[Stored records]
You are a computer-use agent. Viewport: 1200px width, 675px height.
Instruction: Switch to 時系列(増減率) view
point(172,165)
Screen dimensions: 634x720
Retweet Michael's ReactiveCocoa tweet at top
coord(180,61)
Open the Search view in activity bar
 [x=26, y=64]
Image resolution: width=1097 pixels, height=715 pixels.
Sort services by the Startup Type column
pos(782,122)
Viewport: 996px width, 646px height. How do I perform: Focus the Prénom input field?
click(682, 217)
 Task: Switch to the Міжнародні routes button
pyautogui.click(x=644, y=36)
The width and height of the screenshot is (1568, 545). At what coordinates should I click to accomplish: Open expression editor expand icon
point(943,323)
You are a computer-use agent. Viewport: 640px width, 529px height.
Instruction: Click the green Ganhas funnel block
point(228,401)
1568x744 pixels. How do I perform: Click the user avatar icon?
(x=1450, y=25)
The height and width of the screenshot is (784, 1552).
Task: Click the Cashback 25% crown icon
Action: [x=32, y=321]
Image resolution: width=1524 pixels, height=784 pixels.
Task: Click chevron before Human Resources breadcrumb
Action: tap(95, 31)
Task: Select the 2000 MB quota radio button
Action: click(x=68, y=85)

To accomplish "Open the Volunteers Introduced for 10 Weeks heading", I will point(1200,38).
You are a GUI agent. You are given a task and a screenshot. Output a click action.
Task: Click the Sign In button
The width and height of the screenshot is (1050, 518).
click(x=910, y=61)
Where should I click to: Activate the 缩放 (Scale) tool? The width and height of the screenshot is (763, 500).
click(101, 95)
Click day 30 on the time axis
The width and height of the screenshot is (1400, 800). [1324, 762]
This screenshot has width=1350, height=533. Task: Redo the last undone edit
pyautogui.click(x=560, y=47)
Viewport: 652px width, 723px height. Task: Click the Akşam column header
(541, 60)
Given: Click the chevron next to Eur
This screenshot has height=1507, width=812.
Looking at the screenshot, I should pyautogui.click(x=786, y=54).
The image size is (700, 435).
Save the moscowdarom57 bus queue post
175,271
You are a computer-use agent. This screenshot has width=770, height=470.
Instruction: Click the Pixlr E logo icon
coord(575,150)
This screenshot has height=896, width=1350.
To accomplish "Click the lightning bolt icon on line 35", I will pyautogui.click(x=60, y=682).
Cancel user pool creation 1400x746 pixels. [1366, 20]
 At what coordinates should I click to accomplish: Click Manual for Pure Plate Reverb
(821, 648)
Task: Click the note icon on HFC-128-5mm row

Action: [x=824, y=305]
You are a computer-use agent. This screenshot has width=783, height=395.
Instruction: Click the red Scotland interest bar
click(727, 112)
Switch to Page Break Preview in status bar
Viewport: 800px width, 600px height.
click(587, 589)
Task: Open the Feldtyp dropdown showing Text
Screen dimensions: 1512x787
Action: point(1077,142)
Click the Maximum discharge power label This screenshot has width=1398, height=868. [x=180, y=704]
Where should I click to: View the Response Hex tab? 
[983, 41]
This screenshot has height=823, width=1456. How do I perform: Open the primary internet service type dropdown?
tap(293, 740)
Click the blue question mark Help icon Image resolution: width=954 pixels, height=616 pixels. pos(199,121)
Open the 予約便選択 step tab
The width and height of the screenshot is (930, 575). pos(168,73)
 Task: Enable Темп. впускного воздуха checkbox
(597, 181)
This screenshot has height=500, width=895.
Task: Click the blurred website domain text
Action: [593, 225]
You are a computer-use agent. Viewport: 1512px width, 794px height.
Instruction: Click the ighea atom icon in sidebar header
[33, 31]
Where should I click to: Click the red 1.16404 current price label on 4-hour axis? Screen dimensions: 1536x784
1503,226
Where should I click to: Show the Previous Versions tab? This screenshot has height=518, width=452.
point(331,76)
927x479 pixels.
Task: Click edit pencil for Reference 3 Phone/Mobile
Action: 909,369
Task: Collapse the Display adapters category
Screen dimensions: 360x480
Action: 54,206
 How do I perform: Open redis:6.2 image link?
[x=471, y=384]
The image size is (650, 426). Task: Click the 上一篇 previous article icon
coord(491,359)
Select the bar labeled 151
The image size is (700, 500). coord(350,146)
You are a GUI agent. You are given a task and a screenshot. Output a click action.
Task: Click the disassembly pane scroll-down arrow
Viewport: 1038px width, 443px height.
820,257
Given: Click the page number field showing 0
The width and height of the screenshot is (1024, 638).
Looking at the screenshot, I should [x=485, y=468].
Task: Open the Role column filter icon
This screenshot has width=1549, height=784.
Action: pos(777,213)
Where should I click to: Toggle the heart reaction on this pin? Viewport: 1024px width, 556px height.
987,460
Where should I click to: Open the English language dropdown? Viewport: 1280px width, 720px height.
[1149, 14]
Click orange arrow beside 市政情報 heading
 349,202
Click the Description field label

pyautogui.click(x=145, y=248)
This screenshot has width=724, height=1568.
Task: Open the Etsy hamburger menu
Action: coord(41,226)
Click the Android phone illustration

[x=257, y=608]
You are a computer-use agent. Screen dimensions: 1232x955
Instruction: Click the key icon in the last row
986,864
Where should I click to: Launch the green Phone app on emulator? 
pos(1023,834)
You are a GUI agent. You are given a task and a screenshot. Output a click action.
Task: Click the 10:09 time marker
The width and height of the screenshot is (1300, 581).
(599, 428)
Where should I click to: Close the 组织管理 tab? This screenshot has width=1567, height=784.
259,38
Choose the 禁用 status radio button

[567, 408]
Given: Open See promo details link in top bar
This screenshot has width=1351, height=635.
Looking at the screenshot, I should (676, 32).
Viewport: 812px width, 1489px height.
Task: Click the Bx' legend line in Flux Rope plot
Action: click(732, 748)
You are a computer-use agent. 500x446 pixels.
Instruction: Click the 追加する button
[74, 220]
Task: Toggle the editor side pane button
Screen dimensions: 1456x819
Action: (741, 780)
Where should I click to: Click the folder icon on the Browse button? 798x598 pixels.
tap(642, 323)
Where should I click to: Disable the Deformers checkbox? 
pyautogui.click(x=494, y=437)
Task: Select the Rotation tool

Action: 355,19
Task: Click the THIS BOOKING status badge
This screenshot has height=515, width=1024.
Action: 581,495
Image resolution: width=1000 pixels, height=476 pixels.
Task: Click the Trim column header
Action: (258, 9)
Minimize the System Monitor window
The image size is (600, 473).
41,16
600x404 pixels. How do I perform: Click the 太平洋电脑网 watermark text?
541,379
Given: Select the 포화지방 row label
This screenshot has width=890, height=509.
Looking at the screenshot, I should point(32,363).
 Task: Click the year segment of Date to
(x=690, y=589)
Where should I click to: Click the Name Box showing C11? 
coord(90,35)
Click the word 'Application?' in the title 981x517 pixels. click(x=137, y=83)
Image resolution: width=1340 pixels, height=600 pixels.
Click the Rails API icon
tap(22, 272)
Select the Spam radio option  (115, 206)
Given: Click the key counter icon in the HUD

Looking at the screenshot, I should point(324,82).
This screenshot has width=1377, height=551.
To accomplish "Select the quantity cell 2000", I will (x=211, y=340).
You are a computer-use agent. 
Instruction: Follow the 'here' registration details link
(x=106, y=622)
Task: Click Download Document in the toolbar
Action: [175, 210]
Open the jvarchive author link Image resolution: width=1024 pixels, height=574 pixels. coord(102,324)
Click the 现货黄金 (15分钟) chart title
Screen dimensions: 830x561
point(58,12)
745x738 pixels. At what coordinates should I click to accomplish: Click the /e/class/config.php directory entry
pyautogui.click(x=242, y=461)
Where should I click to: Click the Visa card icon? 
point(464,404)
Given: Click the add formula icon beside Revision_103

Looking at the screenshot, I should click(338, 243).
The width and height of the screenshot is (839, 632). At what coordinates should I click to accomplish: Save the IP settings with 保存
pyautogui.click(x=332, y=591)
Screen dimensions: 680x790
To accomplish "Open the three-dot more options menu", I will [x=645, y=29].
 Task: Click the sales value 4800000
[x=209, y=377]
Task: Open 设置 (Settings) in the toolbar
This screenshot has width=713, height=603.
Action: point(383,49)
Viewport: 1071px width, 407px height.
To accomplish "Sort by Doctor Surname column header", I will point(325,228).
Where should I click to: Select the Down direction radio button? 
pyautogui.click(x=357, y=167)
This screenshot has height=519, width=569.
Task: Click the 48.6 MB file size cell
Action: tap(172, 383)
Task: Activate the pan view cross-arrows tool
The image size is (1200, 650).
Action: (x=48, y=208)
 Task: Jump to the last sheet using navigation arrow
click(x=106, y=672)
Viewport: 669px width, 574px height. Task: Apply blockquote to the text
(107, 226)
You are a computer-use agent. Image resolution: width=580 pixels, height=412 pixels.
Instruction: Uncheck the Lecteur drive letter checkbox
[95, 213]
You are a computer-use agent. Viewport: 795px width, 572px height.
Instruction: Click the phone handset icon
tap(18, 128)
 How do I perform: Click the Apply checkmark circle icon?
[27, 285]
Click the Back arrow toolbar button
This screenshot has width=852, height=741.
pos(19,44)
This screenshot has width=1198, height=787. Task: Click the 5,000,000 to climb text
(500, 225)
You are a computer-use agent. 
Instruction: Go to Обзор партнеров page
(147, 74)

## Assignment
Exactly one number is the answer: how many lines in the data include the word "computer".

## Answer section
11